Records for this task |

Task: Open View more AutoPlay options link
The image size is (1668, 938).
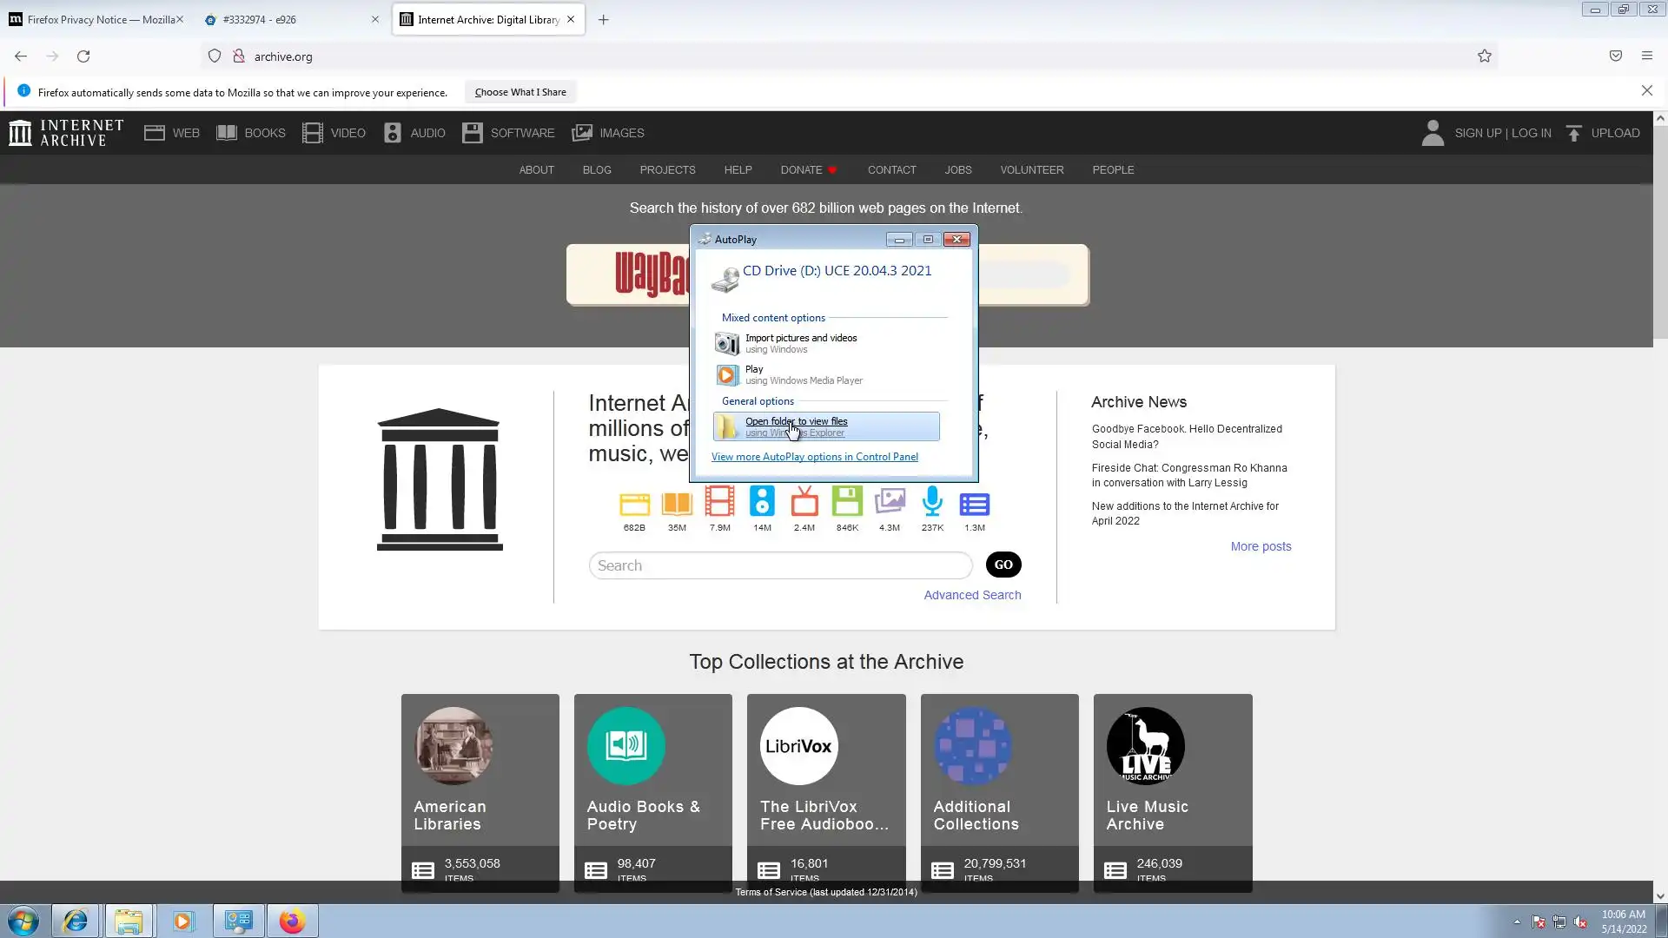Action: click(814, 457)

--

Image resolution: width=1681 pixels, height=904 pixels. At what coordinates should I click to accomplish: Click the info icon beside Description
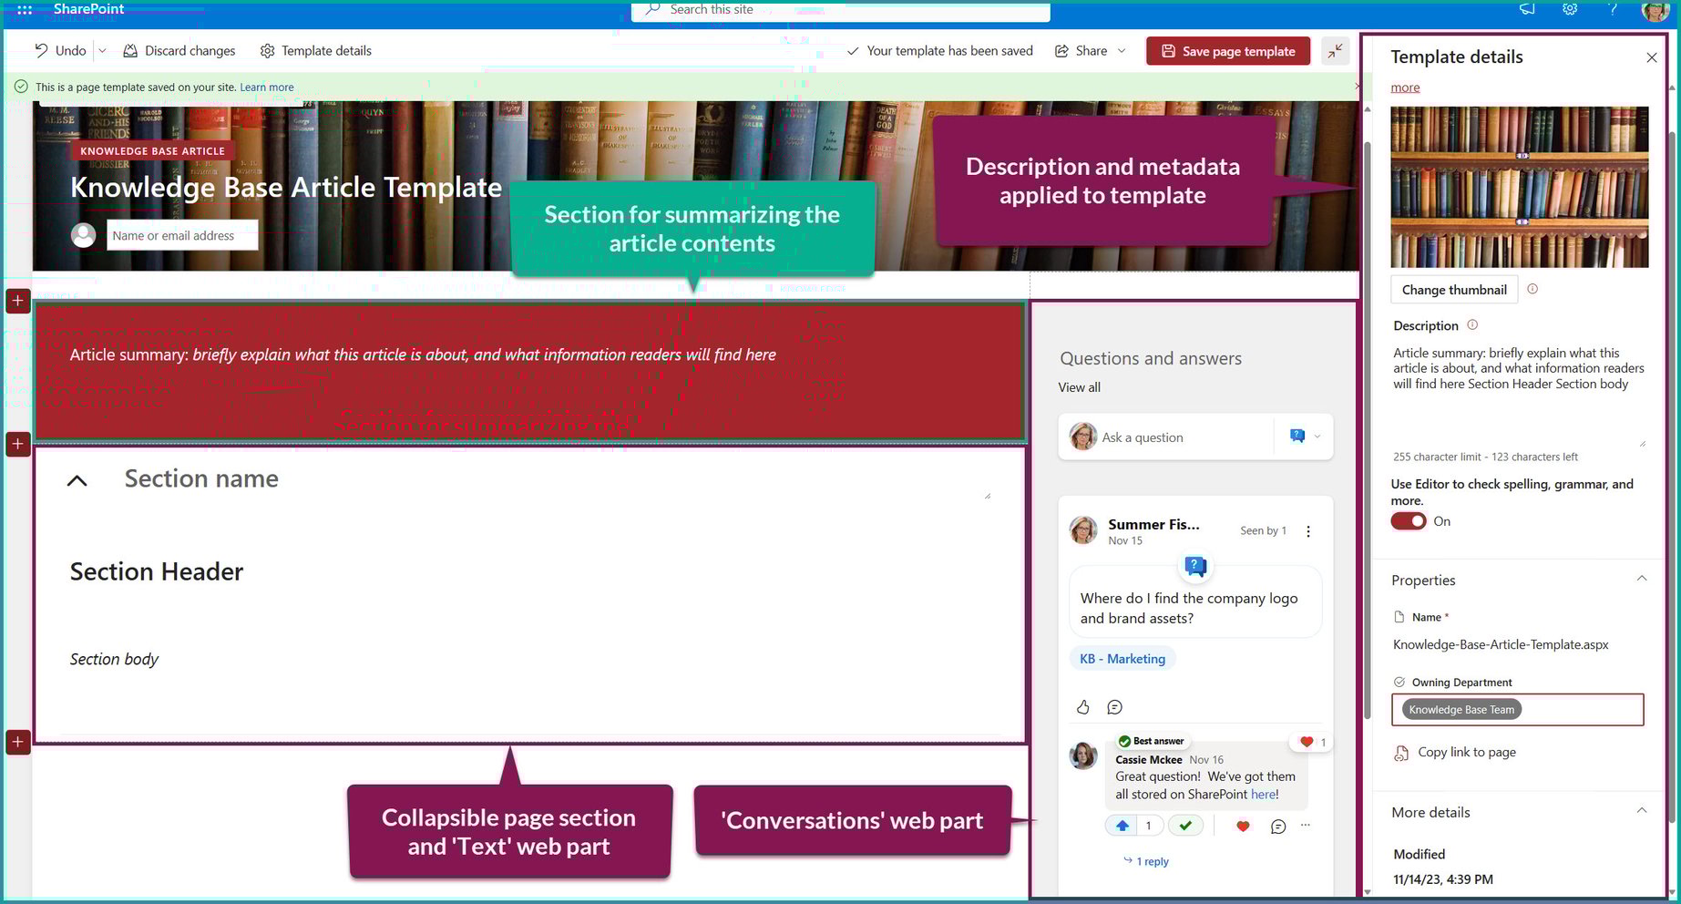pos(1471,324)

* * *

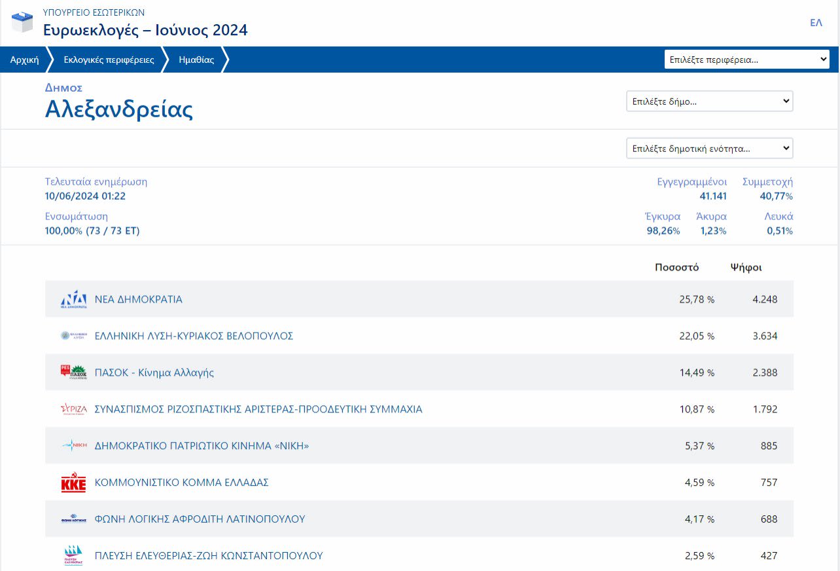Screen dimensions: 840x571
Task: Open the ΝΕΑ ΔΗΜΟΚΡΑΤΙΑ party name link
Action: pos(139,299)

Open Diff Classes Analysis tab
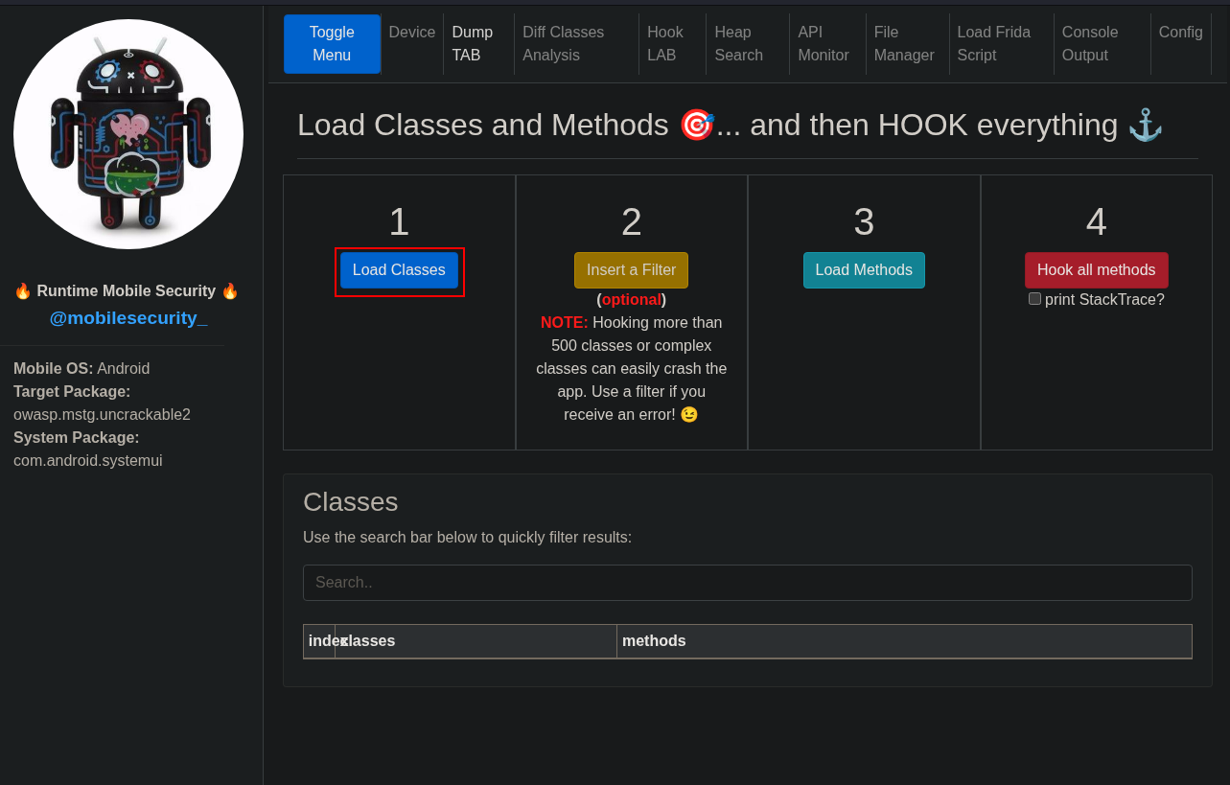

Exercise prompt |
Reproduce the data from the line containing "Image resolution: width=1681" through the line containing "pos(1471,324)", swapping "info icon" for "help icon" and leaving everything else unchanged. Leave the pictures out of your answer.

Problem solution |
Image resolution: width=1681 pixels, height=904 pixels. At what coordinates should I click to accomplish: Click the help icon beside Description
pos(1471,324)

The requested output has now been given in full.